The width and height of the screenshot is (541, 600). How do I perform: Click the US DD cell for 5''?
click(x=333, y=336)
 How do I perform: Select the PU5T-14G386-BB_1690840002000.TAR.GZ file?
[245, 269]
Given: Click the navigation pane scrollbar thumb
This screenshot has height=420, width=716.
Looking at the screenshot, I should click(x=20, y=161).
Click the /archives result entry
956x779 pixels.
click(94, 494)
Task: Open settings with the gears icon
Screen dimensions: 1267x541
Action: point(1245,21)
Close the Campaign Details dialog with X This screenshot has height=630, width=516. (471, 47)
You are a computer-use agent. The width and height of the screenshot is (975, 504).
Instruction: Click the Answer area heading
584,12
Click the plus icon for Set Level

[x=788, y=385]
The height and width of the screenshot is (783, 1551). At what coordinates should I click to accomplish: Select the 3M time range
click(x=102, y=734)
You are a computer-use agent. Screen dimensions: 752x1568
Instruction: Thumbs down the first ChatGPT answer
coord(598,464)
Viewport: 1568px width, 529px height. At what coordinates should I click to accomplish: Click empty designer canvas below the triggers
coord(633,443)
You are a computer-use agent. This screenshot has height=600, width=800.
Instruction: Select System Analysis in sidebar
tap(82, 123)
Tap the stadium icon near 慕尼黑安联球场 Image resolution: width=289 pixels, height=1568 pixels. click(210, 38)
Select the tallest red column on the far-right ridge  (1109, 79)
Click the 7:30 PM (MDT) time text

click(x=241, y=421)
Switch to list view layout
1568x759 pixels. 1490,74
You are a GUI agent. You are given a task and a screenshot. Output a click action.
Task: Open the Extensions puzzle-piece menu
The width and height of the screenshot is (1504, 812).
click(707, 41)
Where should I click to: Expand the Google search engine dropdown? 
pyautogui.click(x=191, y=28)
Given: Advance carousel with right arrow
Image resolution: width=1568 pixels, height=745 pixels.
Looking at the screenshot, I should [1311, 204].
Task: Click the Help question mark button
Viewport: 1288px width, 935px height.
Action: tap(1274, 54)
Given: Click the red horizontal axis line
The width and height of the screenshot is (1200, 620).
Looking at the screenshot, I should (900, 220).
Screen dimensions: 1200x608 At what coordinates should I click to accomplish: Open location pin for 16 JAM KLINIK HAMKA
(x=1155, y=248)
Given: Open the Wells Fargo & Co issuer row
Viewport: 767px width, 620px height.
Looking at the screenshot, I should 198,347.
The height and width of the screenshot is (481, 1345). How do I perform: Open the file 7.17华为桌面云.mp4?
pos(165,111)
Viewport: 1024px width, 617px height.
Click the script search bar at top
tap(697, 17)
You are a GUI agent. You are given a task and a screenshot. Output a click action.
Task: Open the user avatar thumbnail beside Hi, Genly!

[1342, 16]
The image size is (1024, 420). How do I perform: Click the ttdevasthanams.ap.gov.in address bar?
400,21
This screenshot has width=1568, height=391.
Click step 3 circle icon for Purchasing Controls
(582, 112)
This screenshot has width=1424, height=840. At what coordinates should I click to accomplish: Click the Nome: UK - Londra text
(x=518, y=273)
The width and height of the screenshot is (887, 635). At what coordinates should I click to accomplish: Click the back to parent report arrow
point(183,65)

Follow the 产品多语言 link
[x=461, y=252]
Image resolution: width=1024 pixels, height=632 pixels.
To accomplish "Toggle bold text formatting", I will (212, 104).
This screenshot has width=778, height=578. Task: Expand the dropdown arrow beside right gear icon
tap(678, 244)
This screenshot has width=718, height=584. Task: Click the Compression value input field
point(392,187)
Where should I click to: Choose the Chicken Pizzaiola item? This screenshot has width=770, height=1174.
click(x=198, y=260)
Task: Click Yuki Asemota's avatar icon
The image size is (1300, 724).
* * * * *
[What to do] The entire listing is to be repeated exactly.

[Result below]
The width and height of the screenshot is (541, 600). How do I perform: Click the US DD cell for 5''?
click(x=333, y=336)
 How do I perform: Select the PU5T-14G386-BB_1690840002000.TAR.GZ file?
[245, 269]
Given: Click the navigation pane scrollbar thumb
This screenshot has height=420, width=716.
Looking at the screenshot, I should click(x=20, y=161).
Click the /archives result entry
956x779 pixels.
click(94, 494)
Task: Open settings with the gears icon
Screen dimensions: 1267x541
Action: point(1245,21)
Close the Campaign Details dialog with X This screenshot has height=630, width=516. (471, 47)
You are a computer-use agent. The width and height of the screenshot is (975, 504).
Instruction: Click the Answer area heading
584,12
Click the plus icon for Set Level

[x=788, y=385]
The height and width of the screenshot is (783, 1551). At what coordinates should I click to accomplish: Select the 3M time range
click(x=102, y=734)
You are a computer-use agent. Screen dimensions: 752x1568
Instruction: Thumbs down the first ChatGPT answer
coord(598,464)
Viewport: 1568px width, 529px height. At what coordinates should I click to accomplish: Click empty designer canvas below the triggers
coord(633,443)
You are a computer-use agent. This screenshot has height=600, width=800.
Instruction: Select System Analysis in sidebar
tap(82, 123)
Tap the stadium icon near 慕尼黑安联球场 Image resolution: width=289 pixels, height=1568 pixels. click(210, 38)
Select the tallest red column on the far-right ridge  (1109, 79)
Click the 7:30 PM (MDT) time text

click(x=241, y=421)
Switch to list view layout
1568x759 pixels. 1490,74
You are a GUI agent. You are given a task and a screenshot. Output a click action.
Task: Open the Extensions puzzle-piece menu
The width and height of the screenshot is (1504, 812).
click(707, 41)
Where should I click to: Expand the Google search engine dropdown? 
pyautogui.click(x=191, y=28)
Given: Advance carousel with right arrow
Image resolution: width=1568 pixels, height=745 pixels.
Looking at the screenshot, I should [1311, 204].
Task: Click the Help question mark button
Viewport: 1288px width, 935px height.
Action: tap(1274, 54)
Given: Click the red horizontal axis line
The width and height of the screenshot is (1200, 620).
Looking at the screenshot, I should (900, 220).
Screen dimensions: 1200x608 At what coordinates should I click to accomplish: Open location pin for 16 JAM KLINIK HAMKA
(x=1155, y=248)
Given: Open the Wells Fargo & Co issuer row
Viewport: 767px width, 620px height.
Looking at the screenshot, I should 198,347.
The height and width of the screenshot is (481, 1345). How do I perform: Open the file 7.17华为桌面云.mp4?
pos(165,111)
Viewport: 1024px width, 617px height.
Click the script search bar at top
tap(697, 17)
You are a GUI agent. You are given a task and a screenshot. Output a click action.
Task: Open the user avatar thumbnail beside Hi, Genly!

[1342, 16]
The image size is (1024, 420). How do I perform: Click the ttdevasthanams.ap.gov.in address bar?
400,21
This screenshot has width=1568, height=391.
Click step 3 circle icon for Purchasing Controls
(582, 112)
This screenshot has width=1424, height=840. At what coordinates should I click to accomplish: Click the Nome: UK - Londra text
(x=518, y=273)
The width and height of the screenshot is (887, 635). At what coordinates should I click to accomplish: Click the back to parent report arrow
point(183,65)

Follow the 产品多语言 link
[x=461, y=252]
Image resolution: width=1024 pixels, height=632 pixels.
To accomplish "Toggle bold text formatting", I will (212, 104).
This screenshot has width=778, height=578. Task: Expand the dropdown arrow beside right gear icon
tap(678, 244)
This screenshot has width=718, height=584. Task: Click the Compression value input field
point(392,187)
Where should I click to: Choose the Chicken Pizzaiola item? This screenshot has width=770, height=1174.
click(x=198, y=260)
Task: Click Yuki Asemota's avatar icon
The image size is (1300, 724).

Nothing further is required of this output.